* _PASAJE DEL DOCUMENTO_

==================================================

Y aun así, pese a esas perturbaciones y transiciones, los estadounidenses de menores ingresos tienen más dinero, experimentan menos pobreza y tienen una red de seguridad mucho más grande que sus abuelos. En general, las condiciones materiales han mejorado, no empeorado, a lo largo del período en que sus comunidades se vinieron abajo.
Por ejemplo, de 1979 a 2010, el ingreso promedio después de impuestos del quintil más bajo de hogares estadounidenses se elevó de 14.800 a 19.200; el del segundo quintil más bajo pasó de 29.900 a 39.100.
Entretanto, el gasto por persona del combate a la pobreza a nivel estatal y federal se incrementó en seis tantos de 1968 a 2008; y esto sin contar a Medicare, las prestaciones por desempleo y el seguro social. A pesar de cierto escepticismo de los conservadores, este gasto sí redujo el índice de pobreza (aunque probablemente más después de la reforma del sistema asistencial). Un cálculo creíble indica que el índice pasó de 26 por ciento en 1967 a 15 por ciento en 2012, y que también se redujo la pobreza infantil.
Estas tendencias simplemente no cuadran con la representación de una clase trabajadora devastada por la política económica de Reagan, como la presenta la izquierda. Tampoco la tendencia a largo plazo de la cobertura de seguros, el gasto por estudiante y otros indicadores.
La izquierda, por ejemplo, a veces pretende que la inestabilidad del ingreso de los trabajadores no tiene precedentes, pero un estudio de 2007 de la Oficina de Presupuestos del Congreso encontró "un pequeño cambio en la variación de los ingresos" en los años precedentes.
Éste es un debate muy denso cuya superficie yo puedo apenas rozar. (El de la desigualdad también cuando se consideran los ingresos absolutos, como también la inmigración, la inflación de los precios de artículos clave -¡incluso bodas!- y otros más.)
Pero el argumento básico es éste: en un pasado sustancialmente más pobre, con una red de seguridad mucho más delgada, los estadounidenses de bajos ingresos encontraron la forma de cultivar la monogamia, la fidelidad, la sobriedad y el ahorro en una medida que no han podido encontrar en nuestro presente de mayores gastos.

==================================================

* _TAREA ASIGNADA A_
Indica si cada afirmación concuerda con el pasaje y cita las palabras exactas que lo deciden: (i) entre 1979 y 2010 bajó el ingreso promedio después de impuestos del quintil más bajo de hogares; (ii) el gasto por persona contra la pobreza se multiplicó por seis de 1968 a 2008; (iii) el estudio de 2007 de la Oficina de Presupuestos del Congreso halló un gran cambio en la variación de los ingresos.
* _TAREA ASIGNADA B_
Enumera todas las cualidades que, según el pasaje, supieron cultivar en el pasado los estadounidenses de bajos ingresos.
* _TAREA ASIGNADA C_
Transcribe del pasaje el tramo entre "Entretanto, el gasto" y "la pobreza infantil.", ambos incluidos.
El listado no guarda ninguna relación con el pasaje.

==================================================

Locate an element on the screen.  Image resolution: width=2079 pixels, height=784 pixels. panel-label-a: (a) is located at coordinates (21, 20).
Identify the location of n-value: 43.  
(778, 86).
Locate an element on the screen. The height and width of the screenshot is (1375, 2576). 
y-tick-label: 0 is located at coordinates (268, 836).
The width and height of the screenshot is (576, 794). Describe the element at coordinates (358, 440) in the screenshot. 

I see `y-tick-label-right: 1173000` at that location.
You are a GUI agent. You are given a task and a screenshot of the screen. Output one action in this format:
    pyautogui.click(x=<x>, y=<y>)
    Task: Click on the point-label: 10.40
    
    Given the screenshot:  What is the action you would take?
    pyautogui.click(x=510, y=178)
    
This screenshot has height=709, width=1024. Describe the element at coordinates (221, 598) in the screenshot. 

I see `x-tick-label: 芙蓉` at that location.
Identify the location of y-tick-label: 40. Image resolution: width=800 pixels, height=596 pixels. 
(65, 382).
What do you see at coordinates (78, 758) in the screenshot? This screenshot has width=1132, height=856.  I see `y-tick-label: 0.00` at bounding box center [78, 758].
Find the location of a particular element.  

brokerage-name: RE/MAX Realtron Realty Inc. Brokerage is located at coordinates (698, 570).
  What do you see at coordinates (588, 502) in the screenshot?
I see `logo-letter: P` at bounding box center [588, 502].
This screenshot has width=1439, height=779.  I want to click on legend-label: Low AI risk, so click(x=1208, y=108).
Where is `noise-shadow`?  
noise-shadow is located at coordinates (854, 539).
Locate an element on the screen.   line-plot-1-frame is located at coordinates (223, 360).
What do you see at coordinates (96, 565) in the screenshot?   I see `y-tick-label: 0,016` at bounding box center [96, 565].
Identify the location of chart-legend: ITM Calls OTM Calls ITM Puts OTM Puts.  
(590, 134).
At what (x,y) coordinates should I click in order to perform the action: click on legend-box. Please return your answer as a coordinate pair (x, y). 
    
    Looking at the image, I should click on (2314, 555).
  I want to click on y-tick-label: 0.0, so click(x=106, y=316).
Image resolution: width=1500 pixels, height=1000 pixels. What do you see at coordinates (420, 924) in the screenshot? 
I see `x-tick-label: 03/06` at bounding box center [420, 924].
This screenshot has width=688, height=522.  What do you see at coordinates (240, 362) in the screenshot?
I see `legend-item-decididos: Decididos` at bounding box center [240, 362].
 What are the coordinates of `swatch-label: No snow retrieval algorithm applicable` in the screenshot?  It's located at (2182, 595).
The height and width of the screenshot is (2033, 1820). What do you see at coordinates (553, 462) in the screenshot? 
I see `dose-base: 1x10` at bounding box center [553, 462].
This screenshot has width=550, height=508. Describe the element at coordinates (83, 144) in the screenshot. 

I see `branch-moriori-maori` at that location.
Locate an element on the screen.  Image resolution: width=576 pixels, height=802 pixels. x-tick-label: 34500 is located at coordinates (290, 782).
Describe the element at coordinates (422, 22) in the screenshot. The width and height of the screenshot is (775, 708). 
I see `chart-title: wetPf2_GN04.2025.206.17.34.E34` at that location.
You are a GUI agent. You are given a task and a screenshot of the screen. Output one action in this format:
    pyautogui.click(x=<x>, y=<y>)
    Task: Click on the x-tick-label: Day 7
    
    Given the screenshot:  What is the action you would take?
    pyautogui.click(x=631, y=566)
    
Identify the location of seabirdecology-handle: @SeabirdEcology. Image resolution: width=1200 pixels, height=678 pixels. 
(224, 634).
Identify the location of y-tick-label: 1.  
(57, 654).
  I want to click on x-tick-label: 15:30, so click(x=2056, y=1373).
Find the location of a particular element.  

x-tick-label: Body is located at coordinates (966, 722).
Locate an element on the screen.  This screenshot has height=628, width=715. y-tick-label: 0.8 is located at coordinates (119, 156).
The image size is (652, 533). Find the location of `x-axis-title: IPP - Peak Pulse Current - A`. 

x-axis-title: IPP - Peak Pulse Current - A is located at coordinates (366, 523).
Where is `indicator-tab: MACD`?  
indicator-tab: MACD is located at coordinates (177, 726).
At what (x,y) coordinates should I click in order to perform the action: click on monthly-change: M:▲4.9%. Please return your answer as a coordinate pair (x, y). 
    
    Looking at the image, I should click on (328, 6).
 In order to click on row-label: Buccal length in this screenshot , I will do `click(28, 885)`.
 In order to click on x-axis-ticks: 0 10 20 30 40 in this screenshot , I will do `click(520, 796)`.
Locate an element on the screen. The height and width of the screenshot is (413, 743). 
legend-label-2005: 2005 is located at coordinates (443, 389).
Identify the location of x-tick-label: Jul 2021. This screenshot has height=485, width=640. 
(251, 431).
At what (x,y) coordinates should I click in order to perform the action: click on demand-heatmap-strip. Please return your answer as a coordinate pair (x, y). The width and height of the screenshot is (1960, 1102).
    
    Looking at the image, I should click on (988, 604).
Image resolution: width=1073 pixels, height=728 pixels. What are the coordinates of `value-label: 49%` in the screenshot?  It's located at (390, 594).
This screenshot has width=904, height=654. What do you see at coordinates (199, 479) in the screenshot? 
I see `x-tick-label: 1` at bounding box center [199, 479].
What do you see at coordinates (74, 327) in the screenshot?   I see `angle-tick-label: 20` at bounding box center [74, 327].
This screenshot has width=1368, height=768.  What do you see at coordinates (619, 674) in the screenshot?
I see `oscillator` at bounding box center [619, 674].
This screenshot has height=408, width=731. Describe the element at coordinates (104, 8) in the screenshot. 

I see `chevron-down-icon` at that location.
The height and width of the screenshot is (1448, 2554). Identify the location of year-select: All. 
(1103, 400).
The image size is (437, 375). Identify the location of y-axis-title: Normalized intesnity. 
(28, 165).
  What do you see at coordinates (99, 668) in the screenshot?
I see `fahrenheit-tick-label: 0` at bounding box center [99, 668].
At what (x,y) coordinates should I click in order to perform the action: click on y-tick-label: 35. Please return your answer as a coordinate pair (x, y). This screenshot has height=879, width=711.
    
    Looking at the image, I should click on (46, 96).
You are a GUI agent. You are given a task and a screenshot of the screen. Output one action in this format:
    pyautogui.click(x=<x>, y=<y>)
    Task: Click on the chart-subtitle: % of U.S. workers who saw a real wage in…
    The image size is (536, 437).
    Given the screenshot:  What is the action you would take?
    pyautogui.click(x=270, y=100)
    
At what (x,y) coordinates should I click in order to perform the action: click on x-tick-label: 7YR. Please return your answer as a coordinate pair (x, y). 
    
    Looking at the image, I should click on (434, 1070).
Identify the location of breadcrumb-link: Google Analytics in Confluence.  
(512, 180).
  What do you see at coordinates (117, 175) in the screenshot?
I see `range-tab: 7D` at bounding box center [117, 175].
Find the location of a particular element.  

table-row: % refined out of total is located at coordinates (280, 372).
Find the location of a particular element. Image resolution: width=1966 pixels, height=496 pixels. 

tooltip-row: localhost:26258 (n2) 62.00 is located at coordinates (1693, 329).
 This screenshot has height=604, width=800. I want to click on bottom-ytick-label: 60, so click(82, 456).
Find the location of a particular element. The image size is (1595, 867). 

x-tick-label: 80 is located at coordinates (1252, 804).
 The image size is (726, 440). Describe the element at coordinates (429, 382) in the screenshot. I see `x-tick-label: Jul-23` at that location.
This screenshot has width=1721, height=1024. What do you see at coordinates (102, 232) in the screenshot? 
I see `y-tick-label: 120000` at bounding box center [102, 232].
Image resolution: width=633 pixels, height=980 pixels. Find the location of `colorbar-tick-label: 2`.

==================================================

* _RESPUESTA ESCRITA A_
(i) No: "se elevó de 14.800 a 19.200".
(ii) Sí: "el gasto por persona del combate a la pobreza a nivel estatal y federal se incrementó en seis tantos de 1968 a 2008".
(iii) No: "un pequeño cambio en la variación de los ingresos".

* _RESPUESTA ESCRITA B_
La monogamia, la fidelidad, la sobriedad y el ahorro.

* _RESPUESTA ESCRITA C_
Entretanto, el gasto por persona del combate a la pobreza a nivel estatal y federal se incrementó en seis tantos de 1968 a 2008; y esto sin contar a Medicare, las prestaciones por desempleo y el seguro social. A pesar de cierto escepticismo de los conservadores, este gasto sí redujo el índice de pobreza (aunque probablemente más después de la reforma del sistema asistencial). Un cálculo creíble indica que el índice pasó de 26 por ciento en 1967 a 15 por ciento en 2012, y que también se redujo la pobreza infantil.